Details of how Bush became a Christian and the ways his spiritual journey shaped his then-first term in office is also recounted in The Faith of George W. Bush, published by Charisma House in November 2003.

RNS highlighted examples from the memoir of times when Bush noted his faith and moral values playing a role in both his chief-executive and personal decisions and revealed that:

  • His push for global AIDS relief was fueled by his visit to a Ugandan clinic, where he left feeling challenged by the biblical admonition: “To whom much is given, much is required.” When he knelt at the casket of Pope John Paul II in 2005, he prayed for ailing ABC anchorman Peter Jennings.
  • His moral views contributed to his decision to ban federal funding of embryonic stem cell research.

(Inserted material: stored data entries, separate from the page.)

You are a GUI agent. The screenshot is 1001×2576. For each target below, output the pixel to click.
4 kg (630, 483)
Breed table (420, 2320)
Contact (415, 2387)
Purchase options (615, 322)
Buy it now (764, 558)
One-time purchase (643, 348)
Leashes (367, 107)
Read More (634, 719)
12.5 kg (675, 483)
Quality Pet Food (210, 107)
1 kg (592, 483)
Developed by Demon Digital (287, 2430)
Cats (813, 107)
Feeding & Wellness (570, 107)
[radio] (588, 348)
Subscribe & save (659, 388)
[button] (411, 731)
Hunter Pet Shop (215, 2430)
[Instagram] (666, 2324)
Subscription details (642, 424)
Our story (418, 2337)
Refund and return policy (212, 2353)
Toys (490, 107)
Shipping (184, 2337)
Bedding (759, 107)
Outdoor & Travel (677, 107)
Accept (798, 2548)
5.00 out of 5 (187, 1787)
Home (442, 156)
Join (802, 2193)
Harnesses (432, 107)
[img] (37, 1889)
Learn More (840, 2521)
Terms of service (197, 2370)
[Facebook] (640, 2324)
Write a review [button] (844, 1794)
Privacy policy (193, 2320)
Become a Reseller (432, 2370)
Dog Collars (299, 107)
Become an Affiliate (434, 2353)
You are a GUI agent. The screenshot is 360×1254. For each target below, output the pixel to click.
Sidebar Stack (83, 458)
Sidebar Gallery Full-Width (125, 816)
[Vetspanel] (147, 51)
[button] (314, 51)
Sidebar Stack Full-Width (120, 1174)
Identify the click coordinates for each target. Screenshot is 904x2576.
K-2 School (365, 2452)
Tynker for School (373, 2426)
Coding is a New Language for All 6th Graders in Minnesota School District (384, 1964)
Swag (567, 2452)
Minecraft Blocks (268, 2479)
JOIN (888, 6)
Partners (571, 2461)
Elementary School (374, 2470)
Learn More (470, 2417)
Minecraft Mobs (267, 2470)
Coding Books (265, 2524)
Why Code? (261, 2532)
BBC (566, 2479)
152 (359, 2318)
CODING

He revealed that as a teenager, he drove his mother to the hospital after a miscarriage as she held the fetus in a jar. “I remember thinking: ‘There was a human life, a little brother or sister,”‘ he writes.
  • In a meeting with John Paul, he told the pontiff that his church’s “steadfast support of life provided a firm moral foundation on which pro-life politicians like me could take a stand.”
  • When he decided in 2001 to ban the use of federal funds “to support the destruction of life for medical gain,” he was struck by the personal nature of the criticism. “They mocked my appearance, my accent and my religious beliefs,” he wrote. “I was labeled a Nazi, a war criminal, and Satan himself,” but he says the “shrill debate” never prompted him to second-guess his decision.
  • He defends his Office of Faith-based and Community Initiatives, which he said helped more than 5,000 charities receive federal grants.

His reliance on faith continued through his last day in the White House: “I began Tuesday, January 20, 2009, the same way I had started every day for the past eight years: I read the Bible.”